L’imbarazzo di Roma che decide di aspettare. Conte: «Non c’è motivo per ulteriore cautela»

Almeno per il momento l’Italia non segue la strada imboccata da Francia, Germania e Regno Unito che hanno invitato i loro cittadini a rientrare dalla Cina per ridurre i rischi legati al coronavirus. «Ci siamo già attrezzati per fare rientrare i nostri cittadini dalla Cina» dice da Bruxelles il presidente del consiglio Giuseppe Conte, riferendosi però ai 56 italiani che lunedì scorso sono stati fatti rientrare da Wuhan, la città epicentro del virus. «Ci manteniamo flessibili — aggiunge il premier — ma al momento le misure di cautela adottate rimangono assai elevate e non c’è motivo di adottarne di ulteriori». L’Italia è stato il primo Paese, anche se non l’unico, a bloccare i voli da e per la Cina. Suggerire ai nostri connazionali di rientrare in Italia dopo aver fermato gli aerei che collegano i due Paesi sarebbe quanto meno contradditorio

La questione è stata valutata dall’Unità di crisi della Farnesina, che ha la competenza per diffondere un avviso come quello dei tre Paesi europei, dalla Protezione civile e dal governo nel suo complesso. Al momento si è deciso di aspettare, pur monitorando la situazione giorno per giorno. Ma, al di là delle dichiarazioni pubbliche, nel governo c’è un certo imbarazzo. L’Italia è stato il primo Paese, anche se non l’unico, a bloccare i voli da e per la Cina. Suggerire ai nostri connazionali di rientrare in Italia dopo aver fermato gli aerei che collegano i due Paesi sarebbe quanto meno contradditorio. Non solo. Chiedere aiuto per il rimpatrio dei nostri connazionali ad altri Paesi europei, che non hanno bloccato i voli, non è semplice nemmeno per chi è abituato a negoziare ogni giorno. Per questo, oltre all’imbarazzo, negli ambienti della Farnesina c’è anche una certa irritazione nei confronti del ministro della Salute Roberto Speranza che più di tutti gli altri ha spinto per lo stop ai voli, con un’accelerazione non seguita da altri Paesi europei. E che forse è stata dettata più dalla voglia di dare un segnale di attivismo che non da una reale necessità. Soprattutto per questo il governo italiano non ha seguito l’esempio di Francia, Germania e Regno Unito. E difficilmente lo farà fino a quando non verrà rimosso lo stop ai voli. Anche se è vero che, facendo scalo in Paesi con regole meno severe, rientrare in Italia dalla Cina e viceversa non è così difficile.
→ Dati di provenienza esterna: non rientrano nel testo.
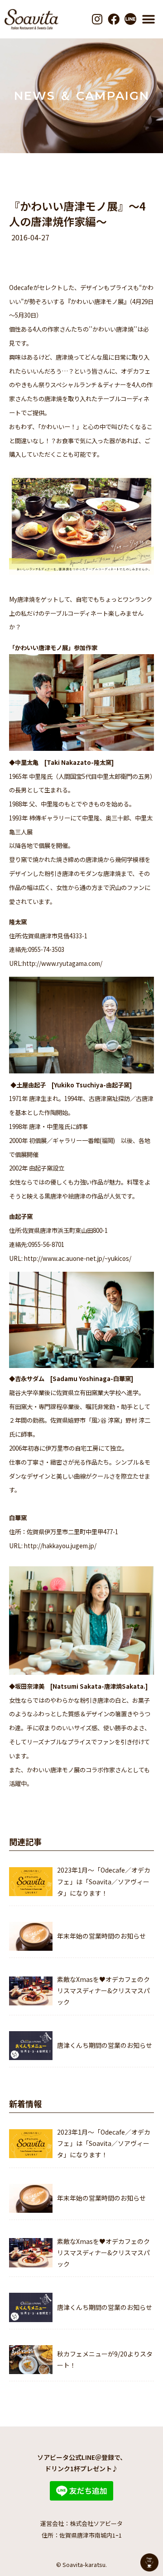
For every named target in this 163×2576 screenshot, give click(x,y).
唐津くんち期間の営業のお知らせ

In realtà un primo ammorbidimento della stretta sui voli c’è già stato. Lo stop ai voli è stato deciso il 30 gennaio. Ma già il 3 febbraio, senza troppa enfasi, dal blocco sono stati tirati fuori i voli cargo. E questo non solo perché l’import di merci dalla Cina, al di là della psicosi, non c’entra nulla con la diffusione del virus. Ma soprattutto perché a risentirne sarebbe il nostro export verso la Cina, che vale 13 miliardi di euro l’anno. Non proprio spiccioli.

I voli bloccati

Siamo stati il primo Paese a bloccare i voli da e per la Cina: difficile ora chiedere di tornare. Al momento il blocco dei voli passeggeri ha una durata di tre mesi. Che possono essere prolungati ma anche accorciati, nel caso in cui non ce ne siano più i motivi. La questione viene monitorata costantemente da Palazzo Chigi, insieme ai ministeri degli Esteri, dell’Economia e della Salute, e alla Protezione civile.

Resta il fatto che l’Italia è uno dei Paesi che ha adottato le misure più rigide per contrastare la diffusione del virus. Ieri sono stati arruolati anche i termoscanner, i dispositivi per misurare la temperatura corporea dei passeggeri in arrivo, cominciando con 440 volontari della Croce rossa negli aeroporti di Fiumicino e Malpensa. Ma progressivamente la misura sarà estesa anche agli altri scali. Se l’invito a rientrare dalla Cina non c’è e per il momento non può esserci, resta la raccomandazione di «evitare tutti i viaggi nella provincia dell’Hubei», quella della città di Wuhan, da dove è partito il contagio. E il generico consiglio di «posticipare i viaggi non necessari in Cina». In attesa di aggiornamenti.